▶ **WHAT THE TASK ASKS**:
Rewrite the records below as a numbered list with one line per item, leaving out the blank lines.

▶ **AVAILABLE DATA**:
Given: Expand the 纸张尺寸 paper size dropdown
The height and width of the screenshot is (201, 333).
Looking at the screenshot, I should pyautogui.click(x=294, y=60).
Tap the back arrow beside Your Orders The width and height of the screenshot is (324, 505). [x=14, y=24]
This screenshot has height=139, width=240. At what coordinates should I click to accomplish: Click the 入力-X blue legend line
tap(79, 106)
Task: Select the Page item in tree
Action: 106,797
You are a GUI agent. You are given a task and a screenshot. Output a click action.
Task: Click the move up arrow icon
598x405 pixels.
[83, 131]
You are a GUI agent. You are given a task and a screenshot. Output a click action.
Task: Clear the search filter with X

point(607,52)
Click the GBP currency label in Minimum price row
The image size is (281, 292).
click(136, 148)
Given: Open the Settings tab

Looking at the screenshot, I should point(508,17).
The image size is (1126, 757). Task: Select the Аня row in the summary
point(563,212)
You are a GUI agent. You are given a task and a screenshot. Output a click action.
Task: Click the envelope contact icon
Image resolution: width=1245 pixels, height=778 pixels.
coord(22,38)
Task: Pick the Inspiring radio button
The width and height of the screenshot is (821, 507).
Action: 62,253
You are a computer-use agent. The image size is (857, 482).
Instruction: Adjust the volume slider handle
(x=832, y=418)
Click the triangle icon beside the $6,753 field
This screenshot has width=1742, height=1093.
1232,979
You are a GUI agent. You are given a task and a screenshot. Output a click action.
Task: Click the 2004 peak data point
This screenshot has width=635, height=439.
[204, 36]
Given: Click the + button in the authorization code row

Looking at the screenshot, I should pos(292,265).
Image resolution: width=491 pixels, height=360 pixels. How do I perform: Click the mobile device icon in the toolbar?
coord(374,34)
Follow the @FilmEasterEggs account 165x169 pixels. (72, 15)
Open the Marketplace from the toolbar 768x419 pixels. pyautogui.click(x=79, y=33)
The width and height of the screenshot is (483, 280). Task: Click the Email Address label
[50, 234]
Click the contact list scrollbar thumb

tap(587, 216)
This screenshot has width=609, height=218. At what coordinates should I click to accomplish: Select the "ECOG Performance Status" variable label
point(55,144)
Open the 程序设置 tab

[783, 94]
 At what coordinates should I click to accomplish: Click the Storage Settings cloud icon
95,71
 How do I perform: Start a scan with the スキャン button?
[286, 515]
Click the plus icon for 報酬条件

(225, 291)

▶ **WRITTEN RESPONSE**:
1. Given: Expand the 纸张尺寸 paper size dropdown
2. The height and width of the screenshot is (201, 333).
3. Looking at the screenshot, I should pyautogui.click(x=294, y=60).
4. Tap the back arrow beside Your Orders The width and height of the screenshot is (324, 505). [x=14, y=24]
5. This screenshot has height=139, width=240. At what coordinates should I click to accomplish: Click the 入力-X blue legend line
6. tap(79, 106)
7. Task: Select the Page item in tree
8. Action: 106,797
9. You are a GUI agent. You are given a task and a screenshot. Output a click action.
10. Task: Click the move up arrow icon
11. 598x405 pixels.
12. [83, 131]
13. You are a GUI agent. You are given a task and a screenshot. Output a click action.
14. Task: Clear the search filter with X
15. point(607,52)
16. Click the GBP currency label in Minimum price row
17. The image size is (281, 292).
18. click(136, 148)
19. Given: Open the Settings tab
20. Looking at the screenshot, I should point(508,17).
21. The image size is (1126, 757). Task: Select the Аня row in the summary
22. point(563,212)
23. You are a GUI agent. You are given a task and a screenshot. Output a click action.
24. Task: Click the envelope contact icon
25. Image resolution: width=1245 pixels, height=778 pixels.
26. coord(22,38)
27. Task: Pick the Inspiring radio button
28. The width and height of the screenshot is (821, 507).
29. Action: 62,253
30. You are a computer-use agent. The image size is (857, 482).
31. Instruction: Adjust the volume slider handle
32. (x=832, y=418)
33. Click the triangle icon beside the $6,753 field
34. This screenshot has width=1742, height=1093.
35. 1232,979
36. You are a GUI agent. You are given a task and a screenshot. Output a click action.
37. Task: Click the 2004 peak data point
38. This screenshot has width=635, height=439.
39. [204, 36]
40. Given: Click the + button in the authorization code row
41. Looking at the screenshot, I should pos(292,265).
42. Image resolution: width=491 pixels, height=360 pixels. How do I perform: Click the mobile device icon in the toolbar?
43. coord(374,34)
44. Follow the @FilmEasterEggs account 165x169 pixels. (72, 15)
45. Open the Marketplace from the toolbar 768x419 pixels. pyautogui.click(x=79, y=33)
46. The width and height of the screenshot is (483, 280). Task: Click the Email Address label
47. [50, 234]
48. Click the contact list scrollbar thumb
49. tap(587, 216)
50. This screenshot has width=609, height=218. At what coordinates should I click to accomplish: Select the "ECOG Performance Status" variable label
51. point(55,144)
52. Open the 程序设置 tab
53. [783, 94]
54.  At what coordinates should I click to accomplish: Click the Storage Settings cloud icon
55. 95,71
56.  How do I perform: Start a scan with the スキャン button?
57. [286, 515]
58. Click the plus icon for 報酬条件
59. (225, 291)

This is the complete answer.